Stored items:
▼

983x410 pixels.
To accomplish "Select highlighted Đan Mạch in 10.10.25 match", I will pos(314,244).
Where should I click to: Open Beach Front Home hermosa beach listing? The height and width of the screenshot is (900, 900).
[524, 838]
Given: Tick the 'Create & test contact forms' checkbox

▲
▼

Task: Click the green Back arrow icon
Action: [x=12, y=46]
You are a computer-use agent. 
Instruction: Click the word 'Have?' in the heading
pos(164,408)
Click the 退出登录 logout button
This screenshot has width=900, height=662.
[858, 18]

▲

_Your instructions_
Your answer must be the lines above from the one containing "983x410 pixels." to the one containing "Given: Tick the", both included, restated word for word.

_Finished task_
983x410 pixels.
To accomplish "Select highlighted Đan Mạch in 10.10.25 match", I will pos(314,244).
Where should I click to: Open Beach Front Home hermosa beach listing? The height and width of the screenshot is (900, 900).
[524, 838]
Given: Tick the 'Create & test contact forms' checkbox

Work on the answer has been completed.